The golden-angle scheme has additional benefits over the interleaved angle-bisection acquisition scheme. With the golden-angle sampling, any number of sequentially acquired spokes result in approximately uniform angular coverage; thus, it provides freedom in reconstructing images retrospectively starting from any spoke and with variable temporal resolution. This has important implications for multiphase liver imaging in patients because it can obviate the need for either a timing run or bolus chase acquisition as well as the need to make a priori assumption on the required temporal resolution. With GRASP, it is not possible to “miss” the arterial phase because a robust arterial phase can always be obtained from the continuously acquired data by retrospectively adjusting the reconstruction window. Furthermore, the ability to reconstruct the acquired data at very high temporal resolution using only a small number of radial spokes for every temporal frame will potentially enable high-resolution free-breathing perfusion imaging of the liver and the upper abdomen in the future,¹⁸ without additional contrast injection or acquisition time. In addition, potential advantages of free-breathing GRASP include the ability to image with higher in-plane spatial resolution and with thinner partitions to obtain near-isotropic resolution without the current imaging constraints of a BH.

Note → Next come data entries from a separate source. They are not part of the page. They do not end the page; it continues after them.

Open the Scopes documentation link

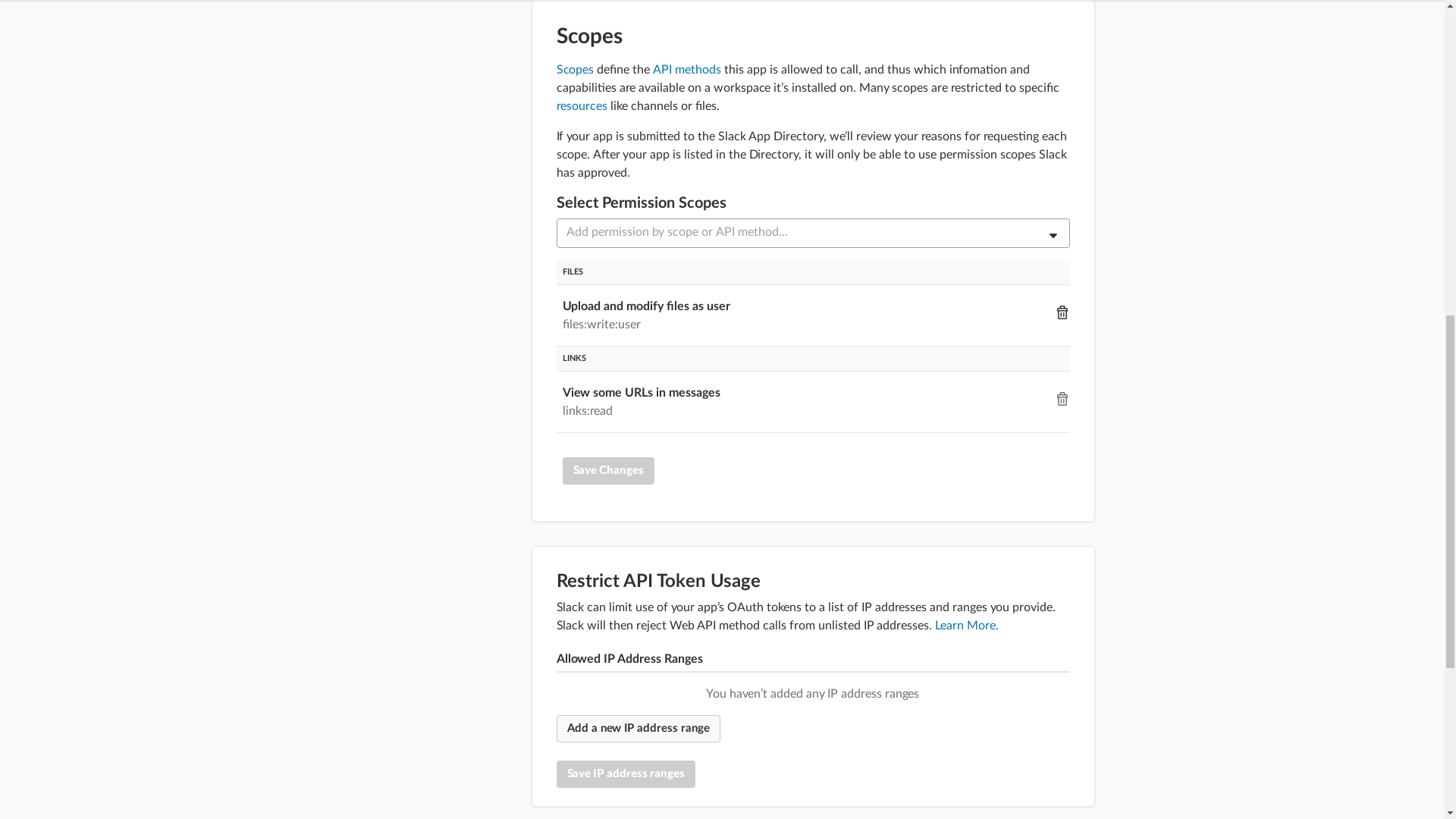click(575, 70)
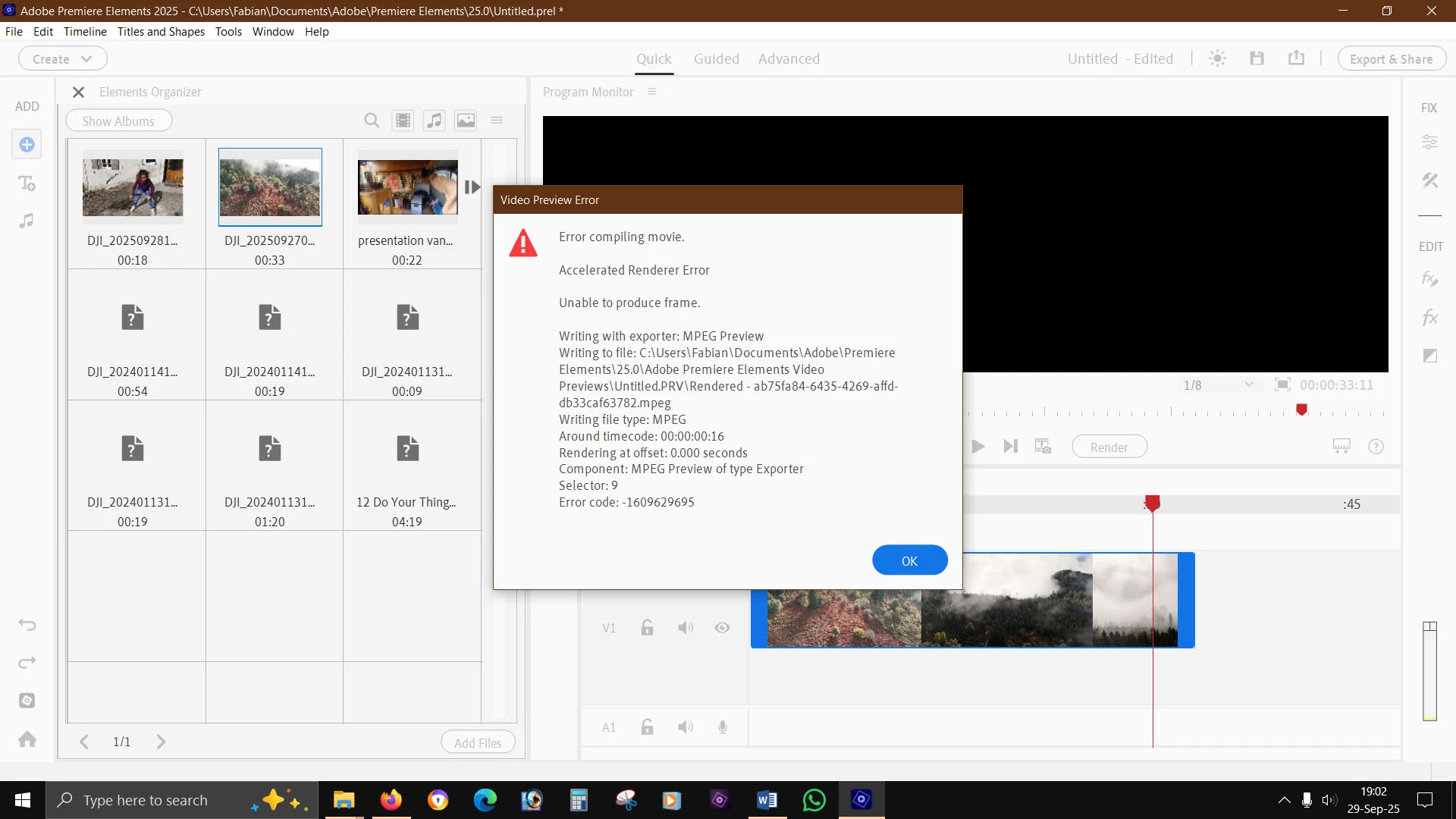Screen dimensions: 1456x819
Task: Click the search icon in Elements Organizer
Action: pyautogui.click(x=372, y=121)
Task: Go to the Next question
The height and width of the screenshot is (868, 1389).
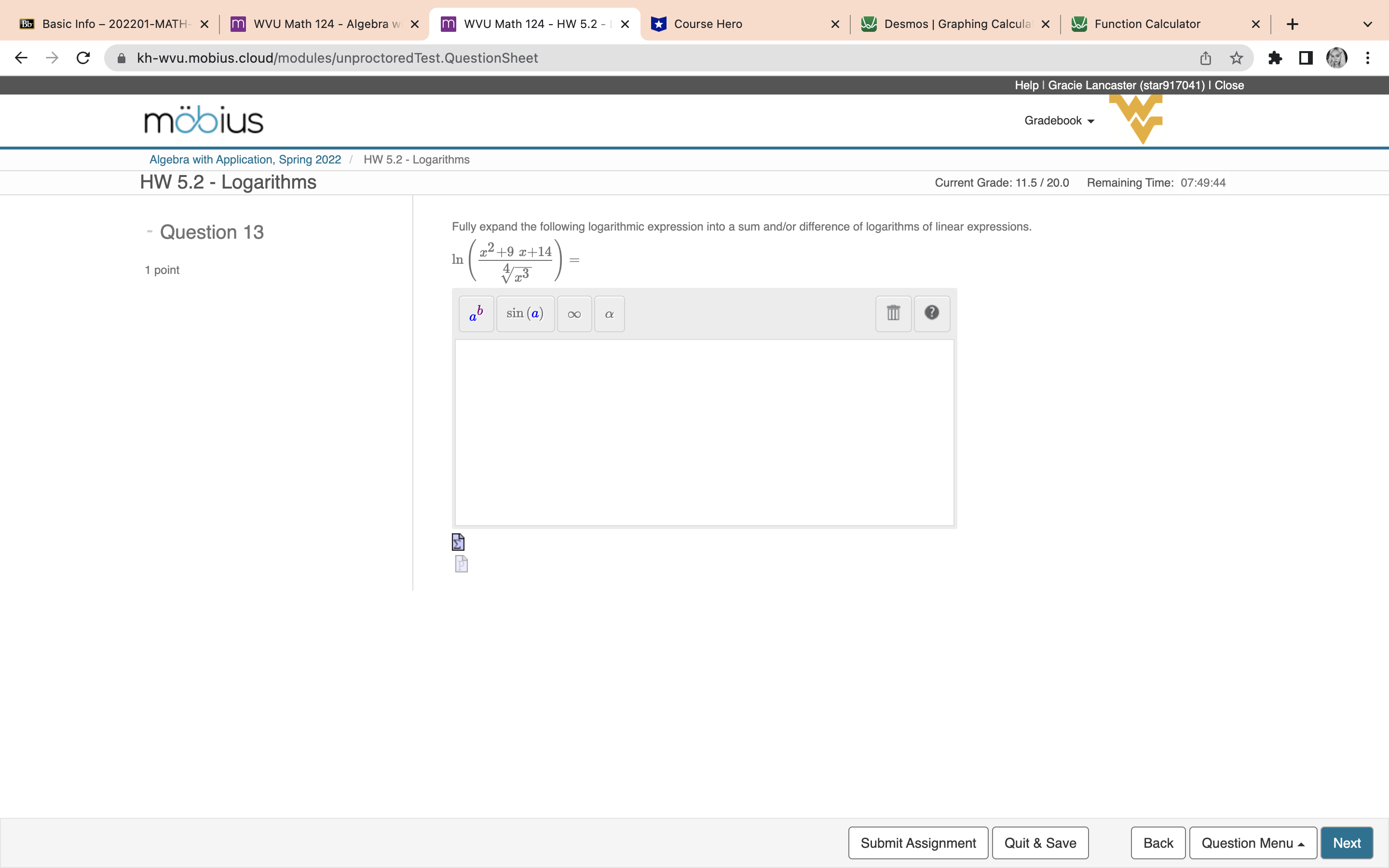Action: click(1346, 843)
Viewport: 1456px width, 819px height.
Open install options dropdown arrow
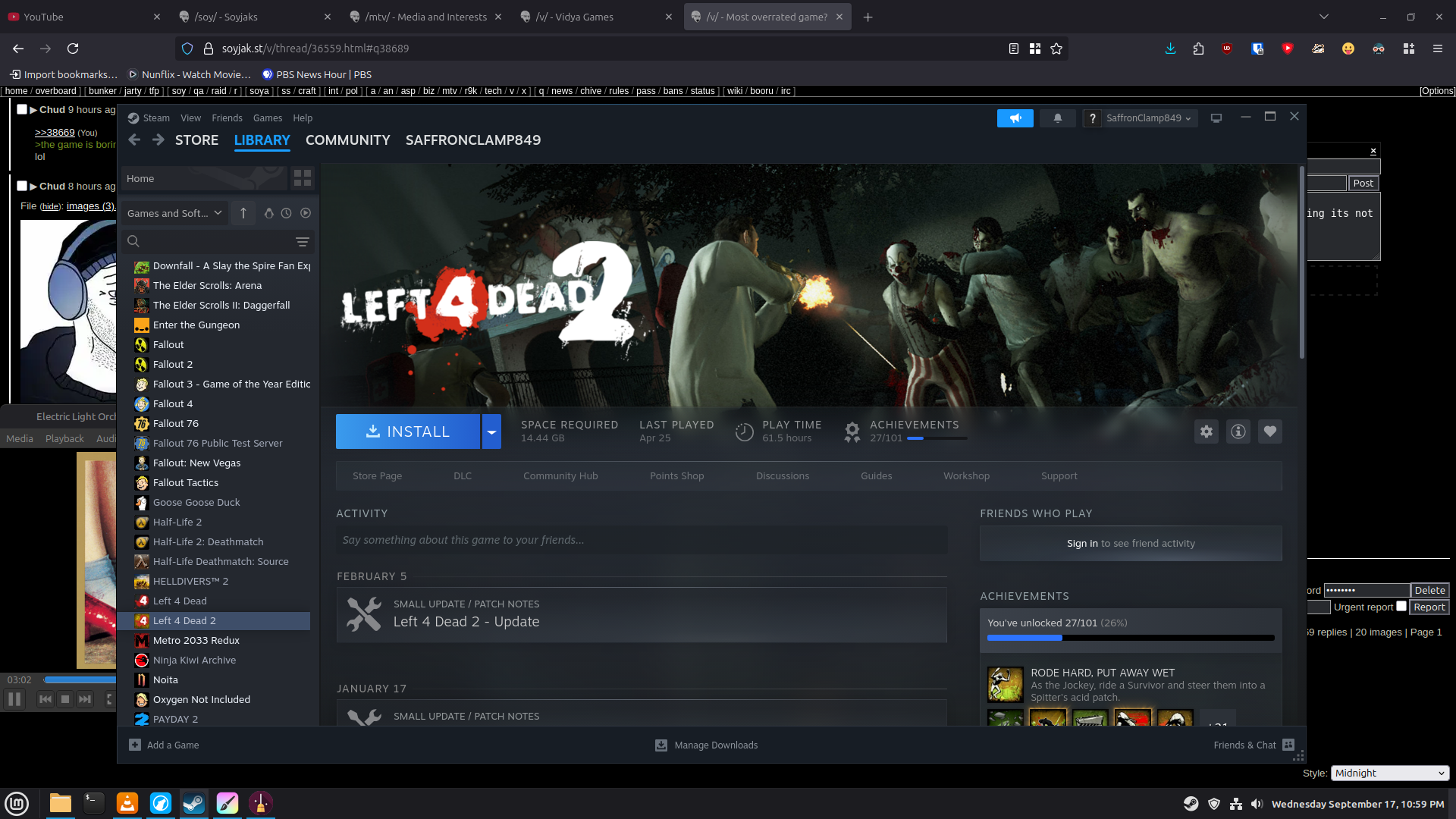(x=491, y=431)
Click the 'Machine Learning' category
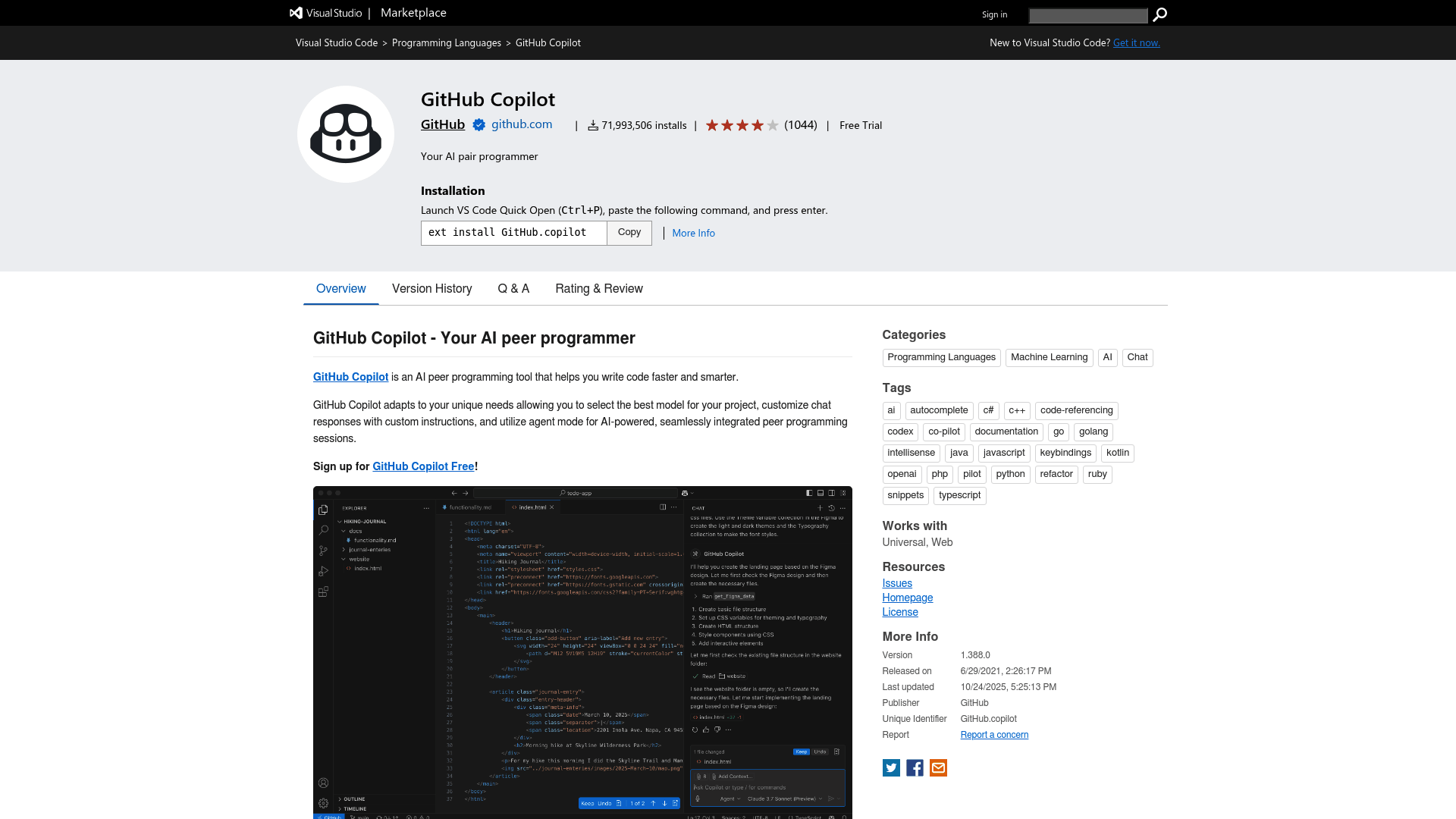1456x819 pixels. pyautogui.click(x=1049, y=357)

In our study, all healthy participants were deemed to be adequate breath-holders and, in almost all cases, the images acquired with the conventional breath-holding approach were of excellent diagnostic quality. However, in patient populations who are sick, elderly, or children, may have difficulty in holding their breath for more than 10 to 15 seconds, resulting in contrast-enhanced images that may be nondiagnostic. In these patient populations, free-breathing GRASP can serve as an alternative to conventional breath-holding techniques in providing diagnostic-quality multiphase imaging of the liver and the upper abdomen.

Our study has several limitations. We imaged a small number of participants (n = 8), and imaging was performed in healthy volunteers who may have more regular breathing patterns compared with patients. Furthermore, radial acquisitions were performed with the hands above the head to avoid streak artifacts that sometimes propagate from the outer extremities when the fat saturation is poor in these areas, whereas BH-VIBE acquisition was performed with the hands on the patient's side (similar to the one performed during routine clinical liver examination) because it is more comfortable. Clinical utility and advantage of this technique in patients who cannot adequately hold their breath, for evaluation of focal liver lesions, need to be validated. However, the purposes of this initial study were to introduce a new method for free-breathing dynamic liver MRI using a combination of CS, parallel imaging, and golden-angle radial sampling, and to demonstrate its feasibility.

In conclusion, we have shown that it is possible to perform contrast-enhanced multiphase liver MRI during free breathing with diagnostic image quality using GRASP, a combination of CS, parallel imaging, and golden-angle radial sampling. In patient populations who have difficulty in holding their breath longer than 10 to 15 seconds, this technique may be a valuable imaging strategy and may help to significantly reduce failure rates by overcoming many of the shortcomings of conventional dynamic abdominal and liver MRI.